Beyond the taste, what makes this recipe particularly appealing to me is its adaptability. On busy weeknights, I often prepare the filling in advance, storing it in the refrigerator until I'm ready to assemble and bake. This reduces the cooking time significantly on those evenings when every minute counts. And the leftovers? Even better the next day! The flavors meld together beautifully, resulting in a hearty and satisfying meal.

So, if you're looking for a delicious, adaptable, and surprisingly easy recipe that will impress your family and friends, I highly recommend giving my adapted version of Stuffed Poblano Chiles a try. It's a dish that perfectly balances flavor, ease, and satisfaction – the perfect recipe for a busy mom who still wants to create delicious memories around the dinner table.

Beyond the Recipe: A Reflection on Busy Lives and Delicious Meals

This recipe, for me, represents more than just a delicious meal; it represents a commitment to creating simple moments of joy amidst the whirlwind of everyday life. It’s a reminder that even in the midst of a busy schedule, taking the time to prepare a wholesome and flavorful meal can bring a sense of calm and connection. The aroma of roasting chiles and melting cheese filling the kitchen is a small but significant act of self-care and family nurturing.

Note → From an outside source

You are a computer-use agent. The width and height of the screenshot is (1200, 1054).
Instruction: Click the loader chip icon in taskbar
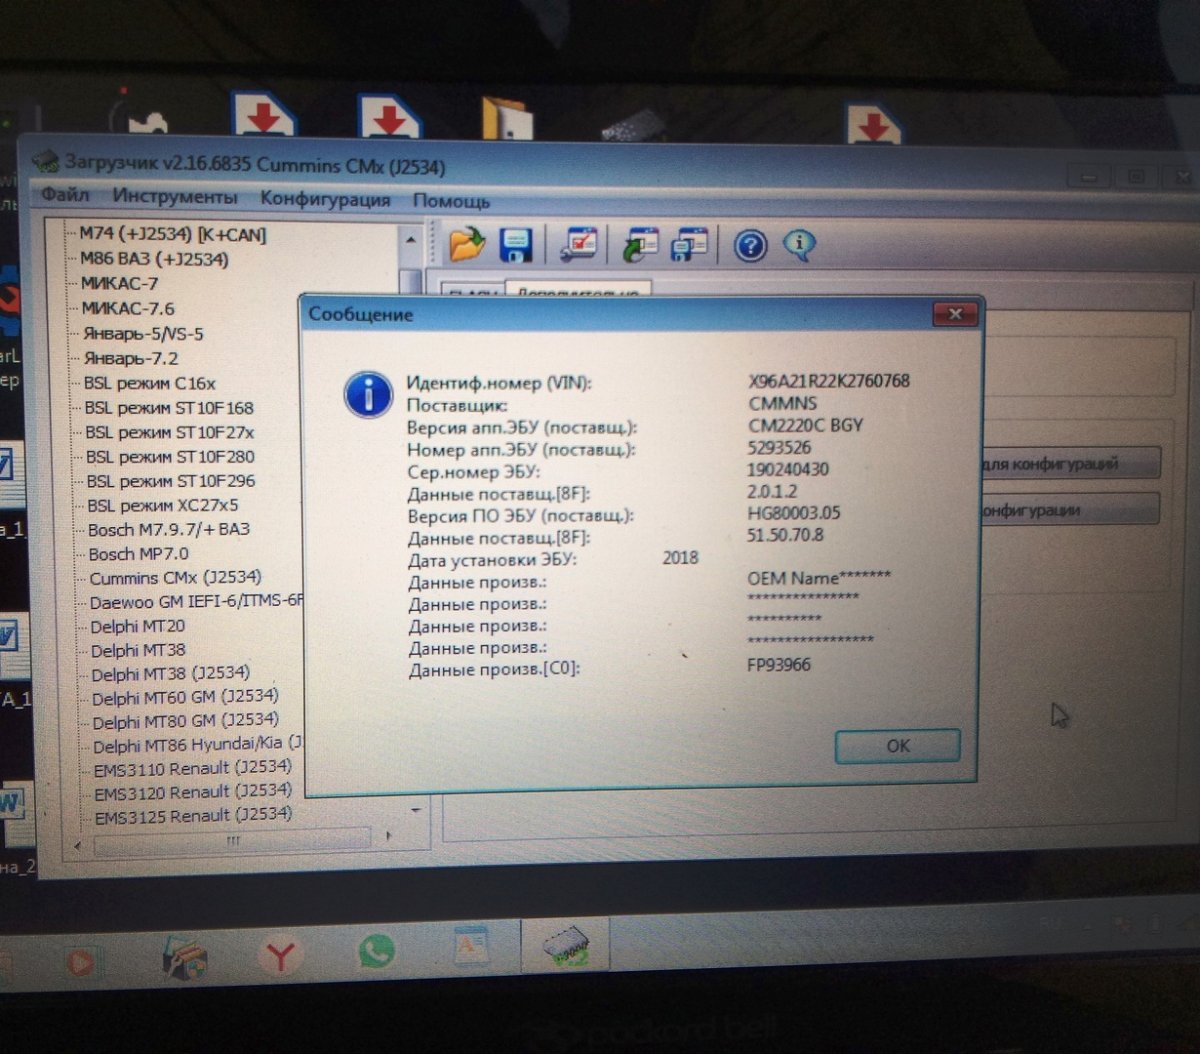click(x=565, y=945)
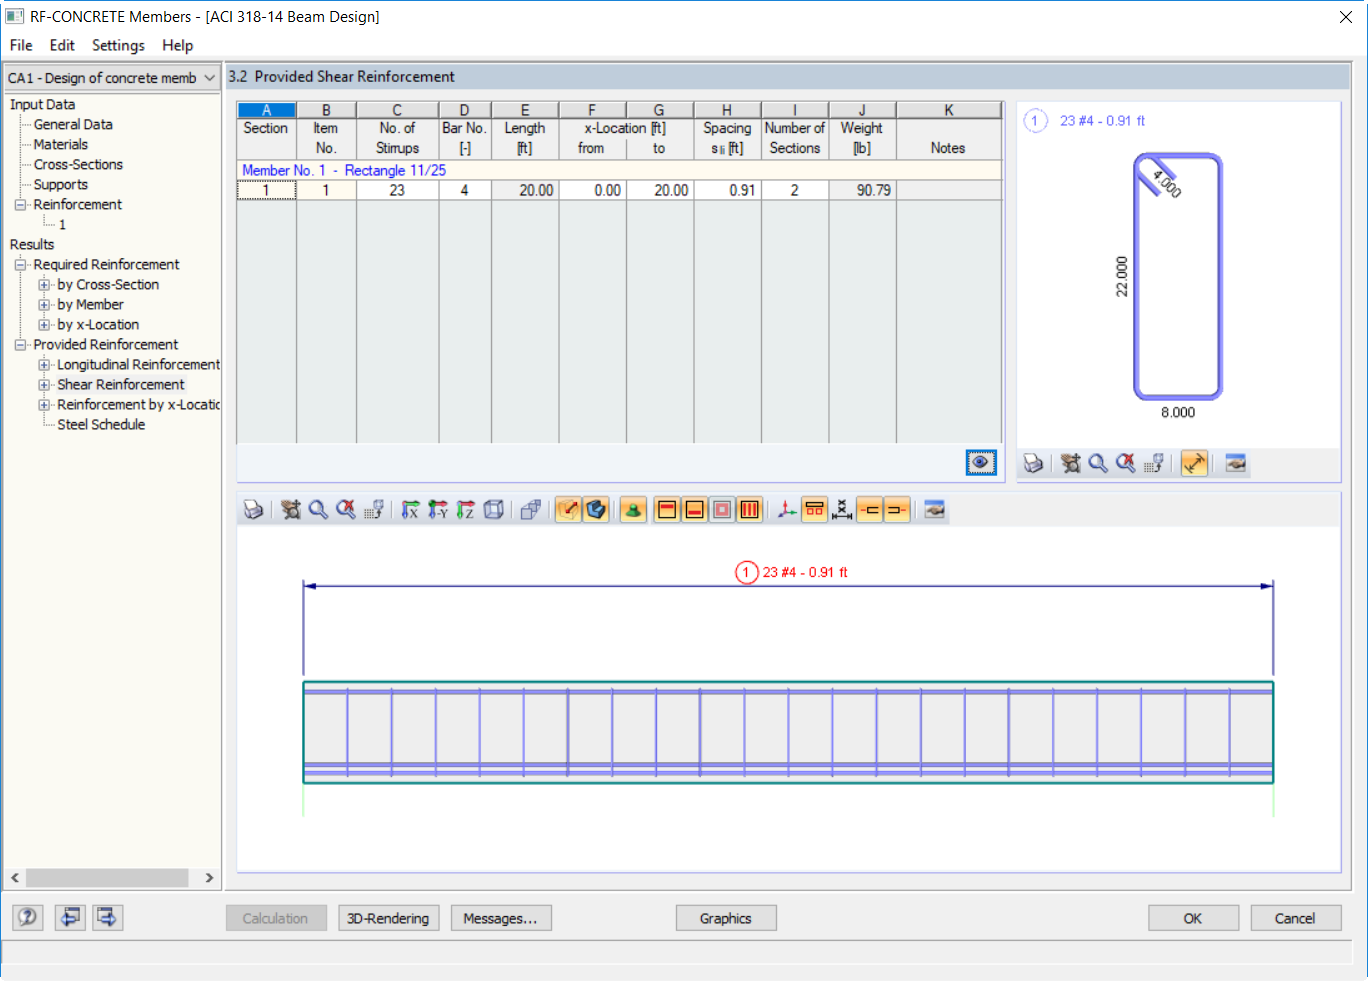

It’s a reminder that cooking, despite the demands of modern life, can still be a source of creativity and satisfaction. Experimenting with different ingredients, adapting recipes to fit one's own preferences and needs – these are all aspects of cooking that resonate with me. It's a mindful process, a way of connecting with the food we eat and appreciating the effort it takes to bring nourishment to our tables.

Ultimately, this recipe is a symbol of the balance I strive for in my life – a balance between the demands of work and family, between the need for efficiency and the desire for delicious, wholesome food. It is a testament to the power of simple ingredients, simple techniques, and a little bit of love to create something truly special.